Data records:
┌──
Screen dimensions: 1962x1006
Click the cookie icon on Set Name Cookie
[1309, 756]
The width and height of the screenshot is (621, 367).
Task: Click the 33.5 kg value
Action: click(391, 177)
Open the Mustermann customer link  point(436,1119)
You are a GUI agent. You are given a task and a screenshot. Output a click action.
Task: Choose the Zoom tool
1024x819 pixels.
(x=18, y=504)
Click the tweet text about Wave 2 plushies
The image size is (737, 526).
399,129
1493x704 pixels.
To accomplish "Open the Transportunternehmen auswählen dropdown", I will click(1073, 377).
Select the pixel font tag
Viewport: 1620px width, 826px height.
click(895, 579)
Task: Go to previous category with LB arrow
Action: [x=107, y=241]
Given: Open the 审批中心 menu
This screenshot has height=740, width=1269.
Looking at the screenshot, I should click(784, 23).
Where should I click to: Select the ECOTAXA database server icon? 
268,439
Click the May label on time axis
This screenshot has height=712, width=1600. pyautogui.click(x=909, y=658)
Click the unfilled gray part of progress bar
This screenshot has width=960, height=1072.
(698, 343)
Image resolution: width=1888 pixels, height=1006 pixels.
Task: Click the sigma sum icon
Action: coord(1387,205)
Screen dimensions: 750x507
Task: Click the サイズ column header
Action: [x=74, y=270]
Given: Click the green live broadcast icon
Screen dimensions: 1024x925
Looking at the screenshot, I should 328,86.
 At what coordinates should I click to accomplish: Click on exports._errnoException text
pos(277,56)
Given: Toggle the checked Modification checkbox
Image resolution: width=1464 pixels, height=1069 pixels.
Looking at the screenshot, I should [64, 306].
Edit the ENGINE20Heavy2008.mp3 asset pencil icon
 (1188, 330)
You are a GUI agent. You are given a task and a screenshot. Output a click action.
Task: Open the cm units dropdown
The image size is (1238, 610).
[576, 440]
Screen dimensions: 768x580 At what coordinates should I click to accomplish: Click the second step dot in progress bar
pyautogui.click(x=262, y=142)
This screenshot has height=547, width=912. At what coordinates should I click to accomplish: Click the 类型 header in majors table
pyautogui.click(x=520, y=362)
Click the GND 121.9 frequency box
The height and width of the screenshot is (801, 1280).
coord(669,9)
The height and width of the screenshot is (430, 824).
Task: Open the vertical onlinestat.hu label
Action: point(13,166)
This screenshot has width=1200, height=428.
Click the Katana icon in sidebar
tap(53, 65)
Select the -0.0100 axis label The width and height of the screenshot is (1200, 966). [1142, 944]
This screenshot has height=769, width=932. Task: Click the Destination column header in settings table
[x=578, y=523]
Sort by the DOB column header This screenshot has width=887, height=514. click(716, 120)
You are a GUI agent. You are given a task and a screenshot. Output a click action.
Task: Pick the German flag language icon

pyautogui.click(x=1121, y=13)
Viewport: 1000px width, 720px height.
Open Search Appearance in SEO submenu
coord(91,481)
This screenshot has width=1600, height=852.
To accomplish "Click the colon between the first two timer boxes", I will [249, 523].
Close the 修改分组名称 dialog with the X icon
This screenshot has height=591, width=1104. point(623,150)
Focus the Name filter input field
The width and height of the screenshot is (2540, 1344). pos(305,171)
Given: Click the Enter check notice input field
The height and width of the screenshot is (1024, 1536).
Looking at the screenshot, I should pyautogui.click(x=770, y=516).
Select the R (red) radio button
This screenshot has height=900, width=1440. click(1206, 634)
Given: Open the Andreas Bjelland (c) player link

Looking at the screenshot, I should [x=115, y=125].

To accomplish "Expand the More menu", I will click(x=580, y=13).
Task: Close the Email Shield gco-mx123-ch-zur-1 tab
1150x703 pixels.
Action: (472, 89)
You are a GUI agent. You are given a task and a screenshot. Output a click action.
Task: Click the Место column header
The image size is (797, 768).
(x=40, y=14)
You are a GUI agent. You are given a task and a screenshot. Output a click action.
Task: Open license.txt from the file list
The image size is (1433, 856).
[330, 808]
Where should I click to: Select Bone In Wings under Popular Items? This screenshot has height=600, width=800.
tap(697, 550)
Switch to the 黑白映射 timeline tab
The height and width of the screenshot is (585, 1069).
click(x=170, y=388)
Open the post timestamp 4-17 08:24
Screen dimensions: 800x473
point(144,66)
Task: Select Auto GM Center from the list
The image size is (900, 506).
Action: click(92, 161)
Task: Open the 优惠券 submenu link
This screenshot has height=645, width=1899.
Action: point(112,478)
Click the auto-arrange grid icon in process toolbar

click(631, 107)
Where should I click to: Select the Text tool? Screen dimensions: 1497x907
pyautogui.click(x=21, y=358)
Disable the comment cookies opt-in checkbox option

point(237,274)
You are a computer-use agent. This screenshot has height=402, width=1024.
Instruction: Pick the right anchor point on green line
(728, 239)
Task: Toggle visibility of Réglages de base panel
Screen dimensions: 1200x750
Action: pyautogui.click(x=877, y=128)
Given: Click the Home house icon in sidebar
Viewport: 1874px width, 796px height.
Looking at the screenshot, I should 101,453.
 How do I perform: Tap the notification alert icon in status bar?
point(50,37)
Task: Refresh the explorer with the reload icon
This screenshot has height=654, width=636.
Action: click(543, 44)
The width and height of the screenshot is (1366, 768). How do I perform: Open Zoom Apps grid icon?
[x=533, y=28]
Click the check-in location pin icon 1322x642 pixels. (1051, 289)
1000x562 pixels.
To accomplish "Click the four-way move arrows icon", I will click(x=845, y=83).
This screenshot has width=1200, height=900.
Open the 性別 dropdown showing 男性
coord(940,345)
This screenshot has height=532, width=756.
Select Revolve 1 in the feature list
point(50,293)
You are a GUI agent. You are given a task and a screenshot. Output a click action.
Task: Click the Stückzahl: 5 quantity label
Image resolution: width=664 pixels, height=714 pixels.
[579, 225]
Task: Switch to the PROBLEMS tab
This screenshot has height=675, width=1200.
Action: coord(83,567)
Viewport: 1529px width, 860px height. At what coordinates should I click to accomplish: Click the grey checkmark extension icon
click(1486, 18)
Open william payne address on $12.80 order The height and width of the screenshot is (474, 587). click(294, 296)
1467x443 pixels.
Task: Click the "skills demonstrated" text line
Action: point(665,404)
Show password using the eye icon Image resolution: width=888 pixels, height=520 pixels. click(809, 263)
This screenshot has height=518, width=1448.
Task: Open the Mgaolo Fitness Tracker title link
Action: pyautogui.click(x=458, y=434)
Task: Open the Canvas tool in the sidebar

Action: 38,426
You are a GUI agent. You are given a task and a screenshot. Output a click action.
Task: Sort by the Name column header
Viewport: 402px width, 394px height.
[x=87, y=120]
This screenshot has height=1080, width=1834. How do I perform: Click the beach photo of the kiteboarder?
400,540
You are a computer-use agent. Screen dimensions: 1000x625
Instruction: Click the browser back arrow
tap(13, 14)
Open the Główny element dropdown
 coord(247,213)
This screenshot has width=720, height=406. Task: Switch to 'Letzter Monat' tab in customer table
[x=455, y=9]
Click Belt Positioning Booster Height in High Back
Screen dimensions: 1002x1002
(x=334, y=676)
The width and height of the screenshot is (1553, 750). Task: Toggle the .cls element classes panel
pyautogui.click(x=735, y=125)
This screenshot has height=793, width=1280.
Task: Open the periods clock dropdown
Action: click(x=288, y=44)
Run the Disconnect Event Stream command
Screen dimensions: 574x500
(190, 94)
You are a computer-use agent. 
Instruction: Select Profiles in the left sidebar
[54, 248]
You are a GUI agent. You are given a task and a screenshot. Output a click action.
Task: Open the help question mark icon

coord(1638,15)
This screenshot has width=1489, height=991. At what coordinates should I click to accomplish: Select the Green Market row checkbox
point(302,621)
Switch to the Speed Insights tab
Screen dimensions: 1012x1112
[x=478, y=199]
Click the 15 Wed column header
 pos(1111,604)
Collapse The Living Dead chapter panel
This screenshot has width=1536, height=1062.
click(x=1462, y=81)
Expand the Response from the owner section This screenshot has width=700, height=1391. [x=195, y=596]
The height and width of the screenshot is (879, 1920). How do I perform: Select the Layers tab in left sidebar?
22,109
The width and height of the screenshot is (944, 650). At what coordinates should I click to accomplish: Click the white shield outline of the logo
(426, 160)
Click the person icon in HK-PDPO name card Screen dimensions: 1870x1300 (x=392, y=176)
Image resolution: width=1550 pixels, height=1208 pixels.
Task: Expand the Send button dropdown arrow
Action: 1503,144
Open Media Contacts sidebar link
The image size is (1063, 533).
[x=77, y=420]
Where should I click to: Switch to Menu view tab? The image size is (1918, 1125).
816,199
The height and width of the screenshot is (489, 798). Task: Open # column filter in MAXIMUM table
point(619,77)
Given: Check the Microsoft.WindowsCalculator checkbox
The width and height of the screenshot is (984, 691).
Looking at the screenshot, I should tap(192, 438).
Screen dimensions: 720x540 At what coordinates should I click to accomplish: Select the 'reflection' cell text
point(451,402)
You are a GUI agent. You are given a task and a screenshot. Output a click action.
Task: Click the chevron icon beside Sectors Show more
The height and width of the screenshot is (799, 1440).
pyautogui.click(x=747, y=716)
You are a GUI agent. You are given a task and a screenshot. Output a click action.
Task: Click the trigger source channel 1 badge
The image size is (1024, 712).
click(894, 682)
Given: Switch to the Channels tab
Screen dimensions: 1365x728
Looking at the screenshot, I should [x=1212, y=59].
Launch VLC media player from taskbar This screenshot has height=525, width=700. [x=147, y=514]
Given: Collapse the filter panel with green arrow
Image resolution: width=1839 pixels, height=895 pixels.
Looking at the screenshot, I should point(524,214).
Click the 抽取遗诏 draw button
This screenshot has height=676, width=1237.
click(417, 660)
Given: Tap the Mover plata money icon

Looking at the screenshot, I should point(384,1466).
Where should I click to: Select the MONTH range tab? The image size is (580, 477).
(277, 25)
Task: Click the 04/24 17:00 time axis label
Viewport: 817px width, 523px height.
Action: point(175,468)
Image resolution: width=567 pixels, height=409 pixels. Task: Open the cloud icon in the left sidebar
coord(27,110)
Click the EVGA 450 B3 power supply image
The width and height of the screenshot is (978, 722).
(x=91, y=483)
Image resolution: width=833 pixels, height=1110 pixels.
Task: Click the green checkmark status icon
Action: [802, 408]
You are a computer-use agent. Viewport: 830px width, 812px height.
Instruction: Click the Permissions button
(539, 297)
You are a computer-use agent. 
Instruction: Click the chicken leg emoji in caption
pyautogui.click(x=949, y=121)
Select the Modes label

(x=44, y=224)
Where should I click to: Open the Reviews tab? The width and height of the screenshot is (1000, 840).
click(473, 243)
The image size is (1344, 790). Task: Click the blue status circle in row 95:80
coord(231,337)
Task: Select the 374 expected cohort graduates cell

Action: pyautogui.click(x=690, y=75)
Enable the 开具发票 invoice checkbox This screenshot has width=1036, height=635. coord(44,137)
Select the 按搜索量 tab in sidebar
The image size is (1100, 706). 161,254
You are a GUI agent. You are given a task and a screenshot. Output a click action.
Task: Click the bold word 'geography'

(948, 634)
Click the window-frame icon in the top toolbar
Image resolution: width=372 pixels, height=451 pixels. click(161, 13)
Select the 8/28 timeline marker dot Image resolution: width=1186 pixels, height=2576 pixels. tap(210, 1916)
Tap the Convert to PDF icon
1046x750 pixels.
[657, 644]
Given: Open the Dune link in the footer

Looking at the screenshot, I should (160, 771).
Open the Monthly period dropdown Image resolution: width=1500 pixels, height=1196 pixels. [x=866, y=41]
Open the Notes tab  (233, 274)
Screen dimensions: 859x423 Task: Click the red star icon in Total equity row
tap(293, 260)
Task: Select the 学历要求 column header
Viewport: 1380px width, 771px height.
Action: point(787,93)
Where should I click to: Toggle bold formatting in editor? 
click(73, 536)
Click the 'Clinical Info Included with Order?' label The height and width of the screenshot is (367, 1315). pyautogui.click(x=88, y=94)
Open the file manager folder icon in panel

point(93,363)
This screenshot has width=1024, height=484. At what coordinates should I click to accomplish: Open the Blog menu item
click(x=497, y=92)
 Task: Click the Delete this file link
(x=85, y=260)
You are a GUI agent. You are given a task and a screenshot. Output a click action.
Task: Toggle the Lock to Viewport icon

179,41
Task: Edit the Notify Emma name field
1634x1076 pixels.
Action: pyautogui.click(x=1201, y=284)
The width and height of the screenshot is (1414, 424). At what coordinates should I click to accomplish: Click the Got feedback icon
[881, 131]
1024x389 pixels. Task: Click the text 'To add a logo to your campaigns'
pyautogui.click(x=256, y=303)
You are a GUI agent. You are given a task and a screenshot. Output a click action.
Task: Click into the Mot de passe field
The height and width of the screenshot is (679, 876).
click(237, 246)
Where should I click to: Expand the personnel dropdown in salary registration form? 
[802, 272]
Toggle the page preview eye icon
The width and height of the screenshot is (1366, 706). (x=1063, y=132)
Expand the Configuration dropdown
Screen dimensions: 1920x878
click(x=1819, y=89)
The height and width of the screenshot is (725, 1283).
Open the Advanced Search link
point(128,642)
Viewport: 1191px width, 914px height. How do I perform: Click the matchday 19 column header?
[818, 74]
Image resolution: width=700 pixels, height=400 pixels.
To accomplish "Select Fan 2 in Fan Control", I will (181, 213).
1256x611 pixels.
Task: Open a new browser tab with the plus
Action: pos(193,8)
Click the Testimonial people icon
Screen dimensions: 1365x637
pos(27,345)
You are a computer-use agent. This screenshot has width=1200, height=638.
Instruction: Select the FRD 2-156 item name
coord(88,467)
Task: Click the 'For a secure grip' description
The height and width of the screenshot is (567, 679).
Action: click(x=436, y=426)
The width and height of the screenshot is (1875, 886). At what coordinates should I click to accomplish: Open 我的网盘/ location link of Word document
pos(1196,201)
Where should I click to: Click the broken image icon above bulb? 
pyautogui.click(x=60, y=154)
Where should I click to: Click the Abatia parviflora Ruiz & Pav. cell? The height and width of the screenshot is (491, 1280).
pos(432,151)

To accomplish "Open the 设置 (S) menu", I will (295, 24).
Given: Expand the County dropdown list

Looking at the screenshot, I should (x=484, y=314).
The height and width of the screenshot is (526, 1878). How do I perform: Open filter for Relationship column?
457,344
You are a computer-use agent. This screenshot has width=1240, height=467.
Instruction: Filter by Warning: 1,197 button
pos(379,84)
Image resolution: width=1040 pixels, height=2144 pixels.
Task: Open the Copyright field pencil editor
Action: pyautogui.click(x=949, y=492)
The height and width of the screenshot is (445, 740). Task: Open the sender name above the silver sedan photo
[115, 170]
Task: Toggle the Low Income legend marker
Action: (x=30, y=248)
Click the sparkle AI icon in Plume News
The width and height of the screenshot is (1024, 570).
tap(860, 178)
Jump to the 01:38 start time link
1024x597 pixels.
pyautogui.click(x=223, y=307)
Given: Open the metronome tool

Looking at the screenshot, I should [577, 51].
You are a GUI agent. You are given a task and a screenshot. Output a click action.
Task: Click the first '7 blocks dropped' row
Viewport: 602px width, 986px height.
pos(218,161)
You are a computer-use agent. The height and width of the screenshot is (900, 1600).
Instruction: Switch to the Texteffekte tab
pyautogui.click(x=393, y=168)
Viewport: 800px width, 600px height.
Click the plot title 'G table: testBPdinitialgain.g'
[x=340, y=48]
└──
▸ Prompt
Please give the number of lines above that contain the string "Sort", and nothing more.

▸ Exercise result
2